• [TASK OBJECTIVE]
Within the listing, how many lines include "computer"? Please answer with a bare number.

• [INFORMATION GIVEN]
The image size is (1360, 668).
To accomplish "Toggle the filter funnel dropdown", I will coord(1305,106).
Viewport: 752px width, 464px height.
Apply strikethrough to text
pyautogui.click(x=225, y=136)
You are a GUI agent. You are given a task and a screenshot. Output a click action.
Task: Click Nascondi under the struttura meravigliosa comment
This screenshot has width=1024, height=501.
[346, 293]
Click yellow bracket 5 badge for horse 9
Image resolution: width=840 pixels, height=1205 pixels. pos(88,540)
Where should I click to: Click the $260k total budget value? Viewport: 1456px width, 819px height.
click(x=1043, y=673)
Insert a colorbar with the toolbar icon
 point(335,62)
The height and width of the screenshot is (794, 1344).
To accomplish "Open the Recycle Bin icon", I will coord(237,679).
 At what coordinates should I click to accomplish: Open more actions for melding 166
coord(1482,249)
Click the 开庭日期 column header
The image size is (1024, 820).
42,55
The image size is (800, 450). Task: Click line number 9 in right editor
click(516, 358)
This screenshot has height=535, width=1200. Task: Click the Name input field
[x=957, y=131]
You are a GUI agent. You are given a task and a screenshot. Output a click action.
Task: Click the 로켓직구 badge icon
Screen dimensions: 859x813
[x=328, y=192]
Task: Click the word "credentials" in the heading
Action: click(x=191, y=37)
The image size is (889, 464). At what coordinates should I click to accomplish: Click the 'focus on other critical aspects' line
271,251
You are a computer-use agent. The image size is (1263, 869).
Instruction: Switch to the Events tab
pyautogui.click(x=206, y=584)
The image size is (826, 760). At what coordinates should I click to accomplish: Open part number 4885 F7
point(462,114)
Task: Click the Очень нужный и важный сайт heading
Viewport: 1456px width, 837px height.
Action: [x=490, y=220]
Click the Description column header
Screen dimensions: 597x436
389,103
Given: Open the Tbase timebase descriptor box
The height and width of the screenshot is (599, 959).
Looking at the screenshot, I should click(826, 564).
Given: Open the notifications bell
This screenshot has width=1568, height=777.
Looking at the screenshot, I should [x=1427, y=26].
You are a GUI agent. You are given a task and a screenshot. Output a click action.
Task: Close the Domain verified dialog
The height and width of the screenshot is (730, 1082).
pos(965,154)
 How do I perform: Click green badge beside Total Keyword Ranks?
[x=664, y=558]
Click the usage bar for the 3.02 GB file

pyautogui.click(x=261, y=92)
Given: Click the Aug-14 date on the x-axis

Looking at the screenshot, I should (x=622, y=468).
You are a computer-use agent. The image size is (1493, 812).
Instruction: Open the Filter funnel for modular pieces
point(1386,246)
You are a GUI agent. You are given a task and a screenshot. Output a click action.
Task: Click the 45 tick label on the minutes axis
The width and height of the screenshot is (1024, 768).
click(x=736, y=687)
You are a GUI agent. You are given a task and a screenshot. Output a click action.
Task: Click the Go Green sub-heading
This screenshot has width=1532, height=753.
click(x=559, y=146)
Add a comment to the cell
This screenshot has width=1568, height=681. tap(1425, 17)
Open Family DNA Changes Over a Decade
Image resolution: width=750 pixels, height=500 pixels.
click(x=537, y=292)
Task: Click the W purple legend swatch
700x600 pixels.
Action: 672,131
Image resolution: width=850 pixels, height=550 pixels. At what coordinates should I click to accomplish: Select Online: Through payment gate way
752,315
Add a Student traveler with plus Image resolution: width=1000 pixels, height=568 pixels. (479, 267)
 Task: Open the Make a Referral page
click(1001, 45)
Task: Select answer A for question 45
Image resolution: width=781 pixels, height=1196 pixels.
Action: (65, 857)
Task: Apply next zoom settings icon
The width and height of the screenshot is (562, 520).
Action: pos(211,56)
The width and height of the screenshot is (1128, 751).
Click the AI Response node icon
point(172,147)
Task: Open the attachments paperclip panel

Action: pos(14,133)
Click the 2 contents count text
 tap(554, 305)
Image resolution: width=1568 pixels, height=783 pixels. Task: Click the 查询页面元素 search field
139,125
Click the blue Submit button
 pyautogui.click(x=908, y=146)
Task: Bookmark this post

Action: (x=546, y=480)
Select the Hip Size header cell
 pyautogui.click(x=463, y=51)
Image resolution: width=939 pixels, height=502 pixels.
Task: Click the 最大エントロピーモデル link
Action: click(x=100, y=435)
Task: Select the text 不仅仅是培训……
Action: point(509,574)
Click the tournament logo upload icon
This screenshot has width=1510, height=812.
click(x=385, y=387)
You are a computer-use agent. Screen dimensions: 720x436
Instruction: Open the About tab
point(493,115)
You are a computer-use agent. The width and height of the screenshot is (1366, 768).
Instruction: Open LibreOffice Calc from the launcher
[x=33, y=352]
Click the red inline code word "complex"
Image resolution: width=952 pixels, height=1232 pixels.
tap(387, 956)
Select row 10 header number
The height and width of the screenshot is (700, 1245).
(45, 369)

• [REPLY]
4